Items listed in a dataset
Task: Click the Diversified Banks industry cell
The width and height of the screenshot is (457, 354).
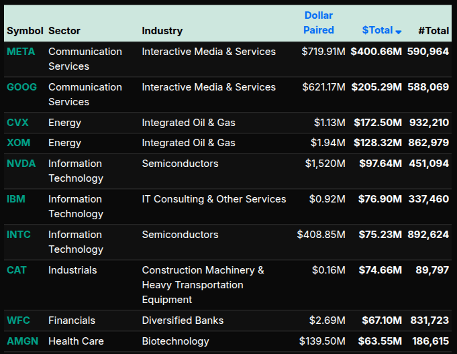Action: pos(183,320)
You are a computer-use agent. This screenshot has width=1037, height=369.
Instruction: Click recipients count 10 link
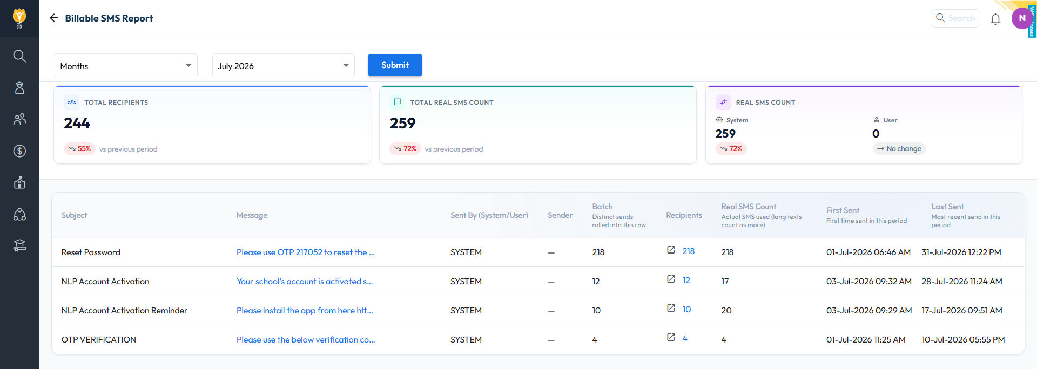pos(686,309)
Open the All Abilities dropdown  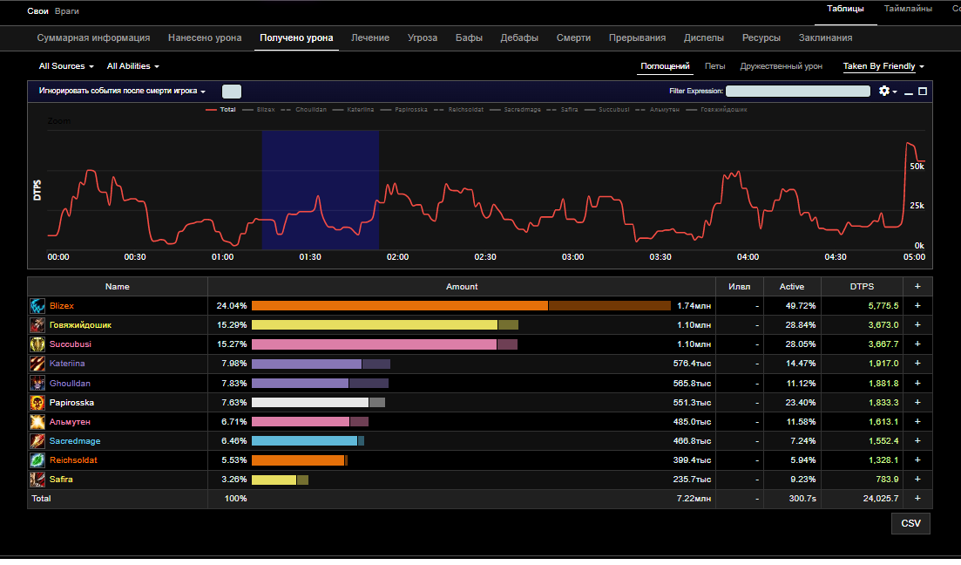tap(132, 66)
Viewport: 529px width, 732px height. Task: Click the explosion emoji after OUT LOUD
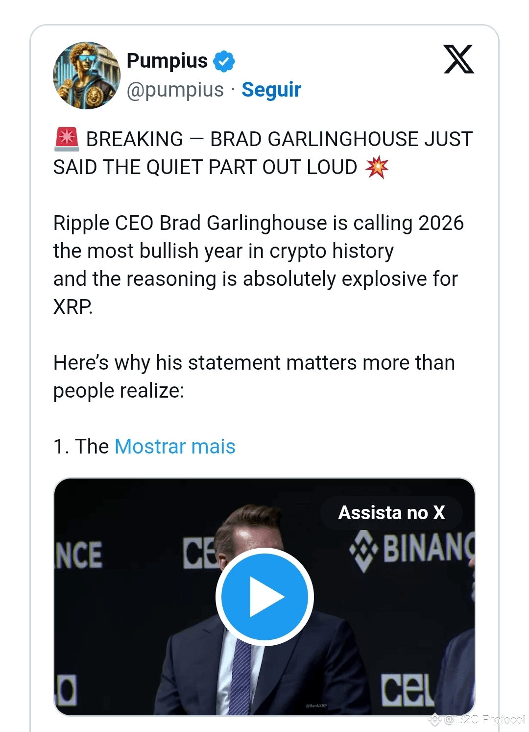[377, 167]
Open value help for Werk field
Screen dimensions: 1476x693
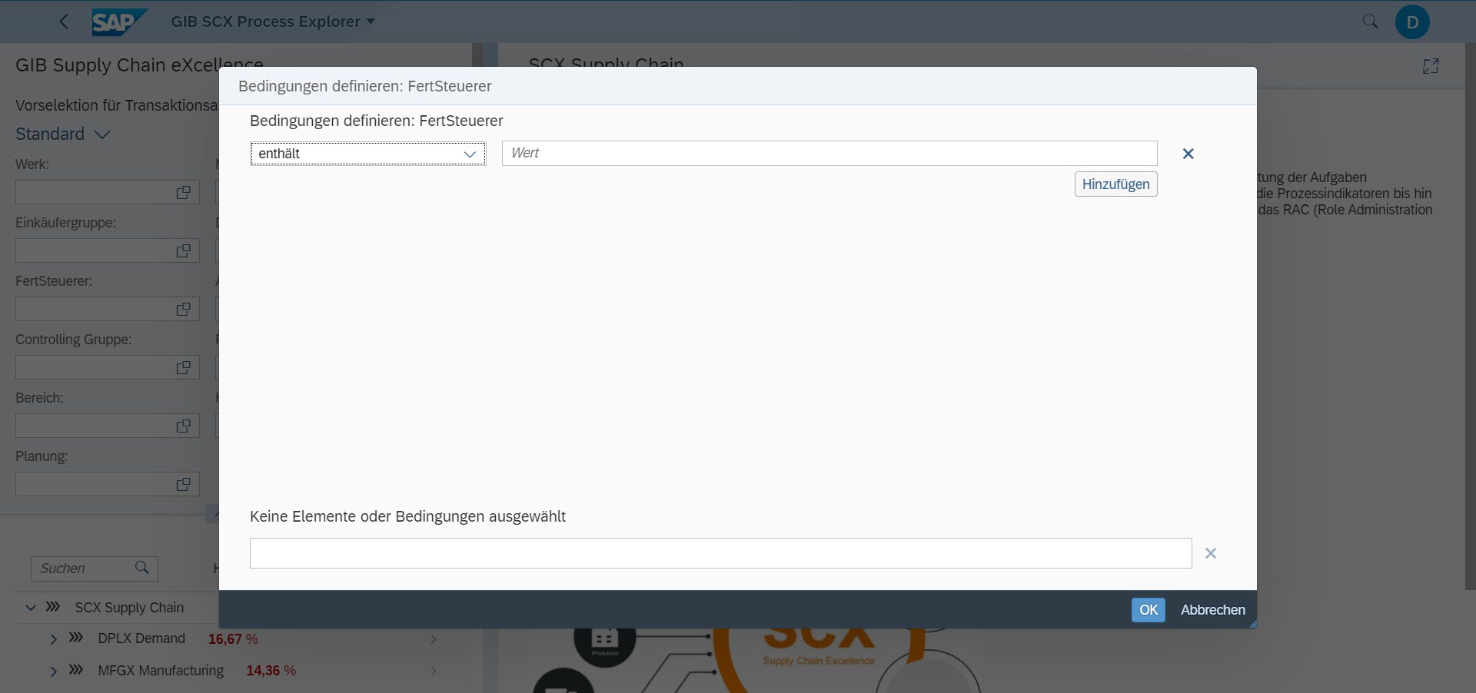tap(183, 192)
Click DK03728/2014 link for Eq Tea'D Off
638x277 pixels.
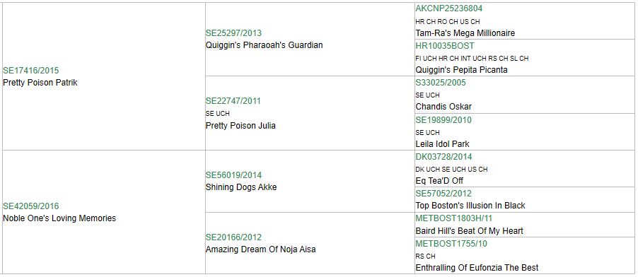[x=444, y=157]
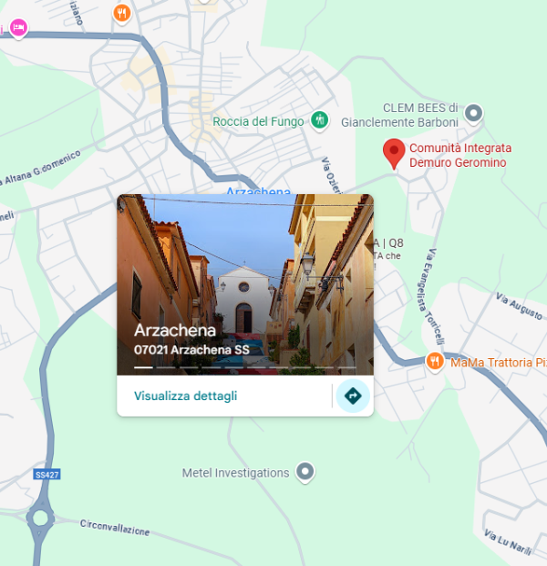Click the Arzachena title on the photo card

point(175,330)
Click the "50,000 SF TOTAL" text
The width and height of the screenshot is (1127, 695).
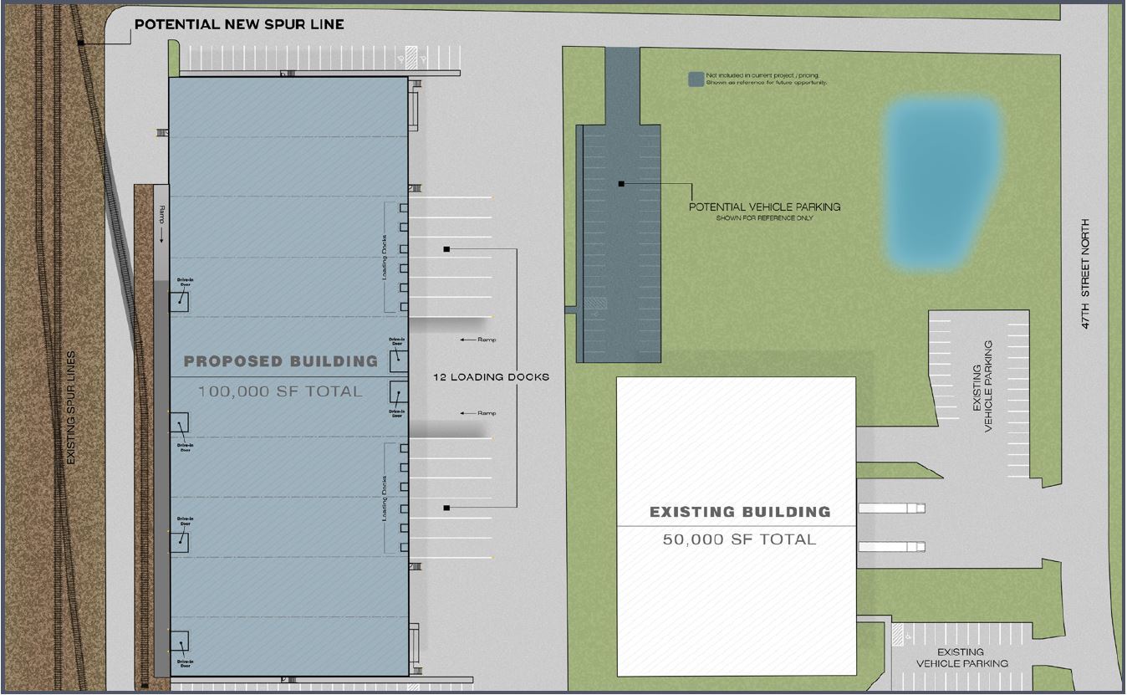[739, 539]
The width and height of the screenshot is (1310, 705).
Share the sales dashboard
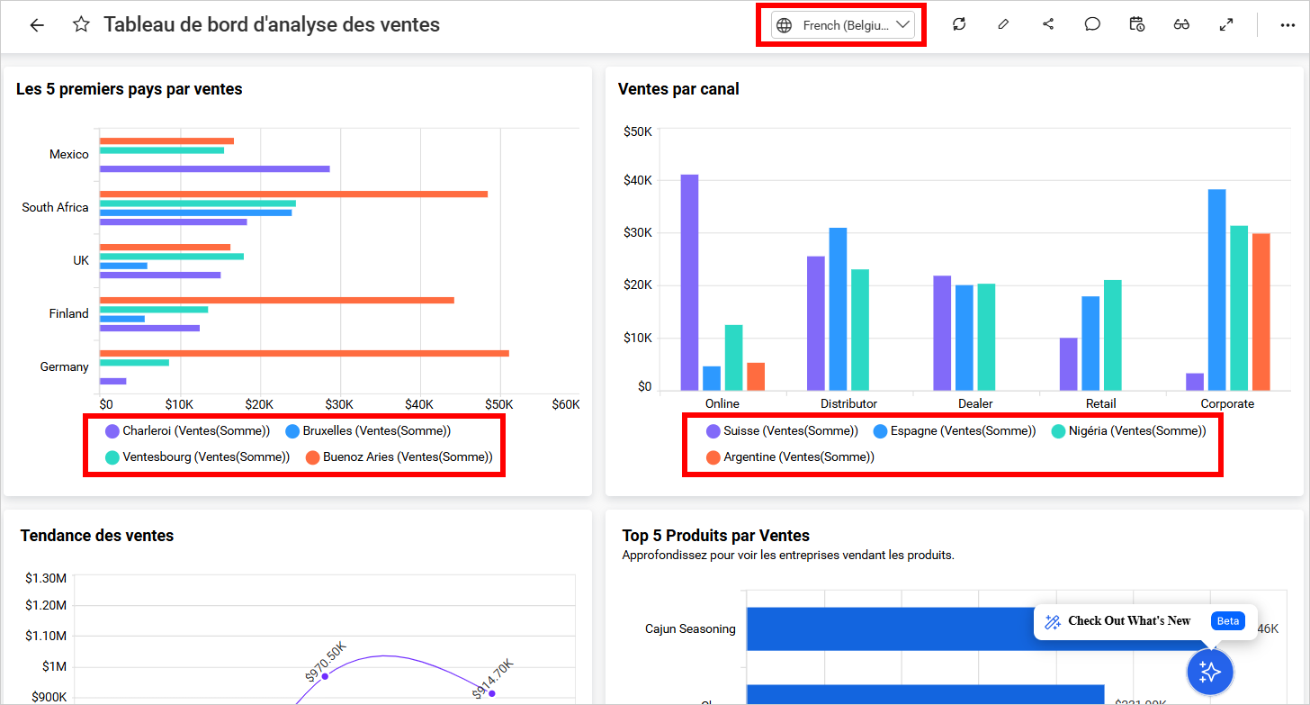[1047, 23]
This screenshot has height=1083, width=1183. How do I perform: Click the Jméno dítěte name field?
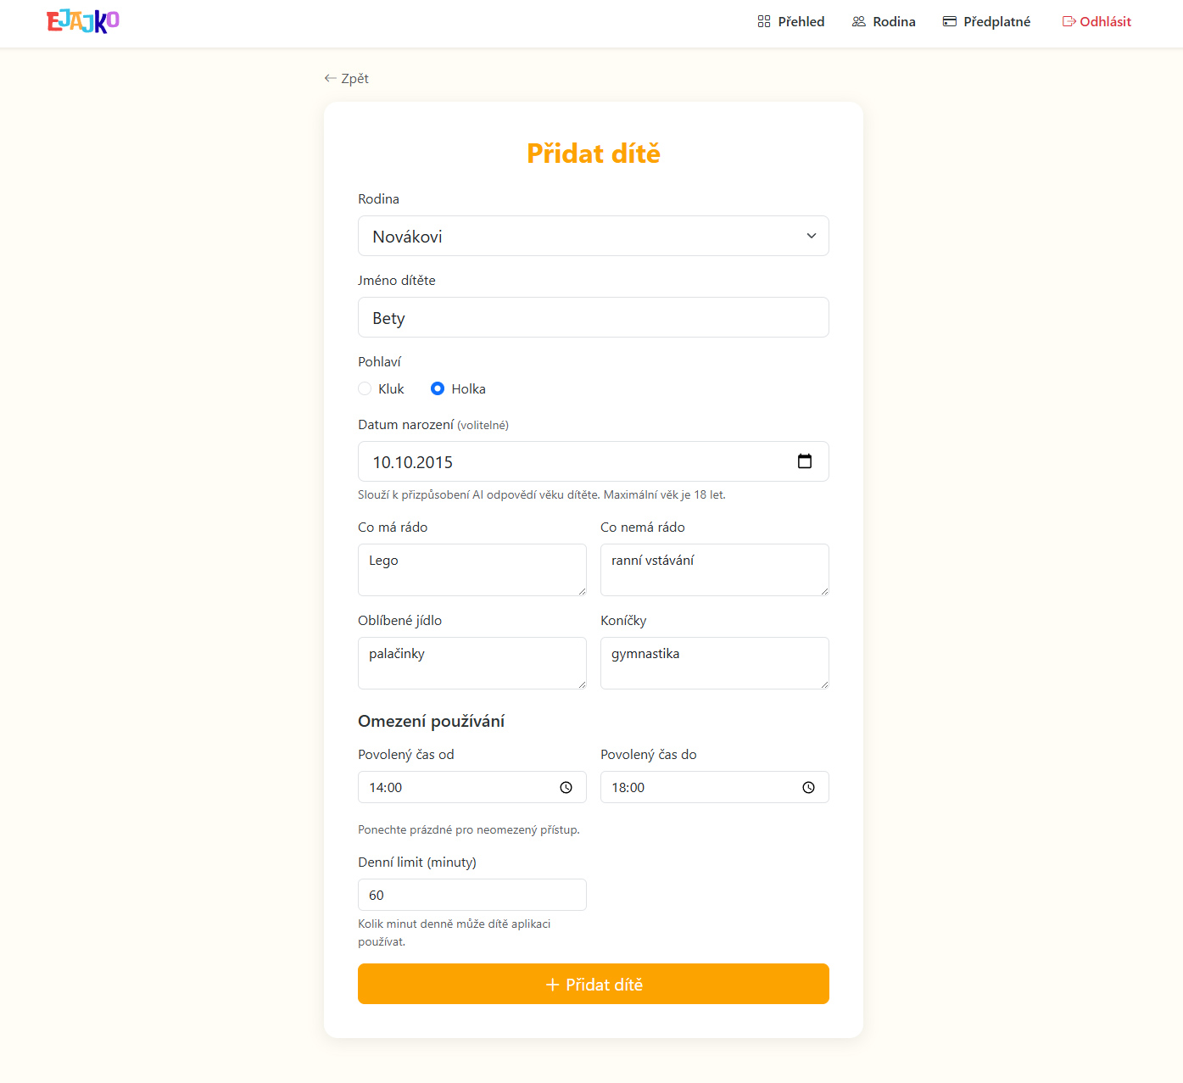pyautogui.click(x=593, y=317)
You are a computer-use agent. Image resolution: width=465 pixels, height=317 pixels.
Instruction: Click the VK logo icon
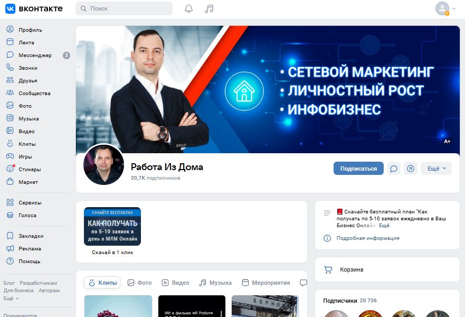[x=10, y=8]
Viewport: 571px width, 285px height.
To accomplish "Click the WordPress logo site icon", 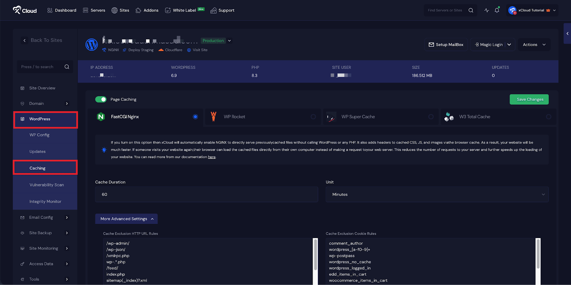I will coord(92,45).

▶ _EXERCISE_
Please tally the lines in the data above containing the string "agent", and give the number alone.

▶ _SOLUTION FOR THIS TASK_
2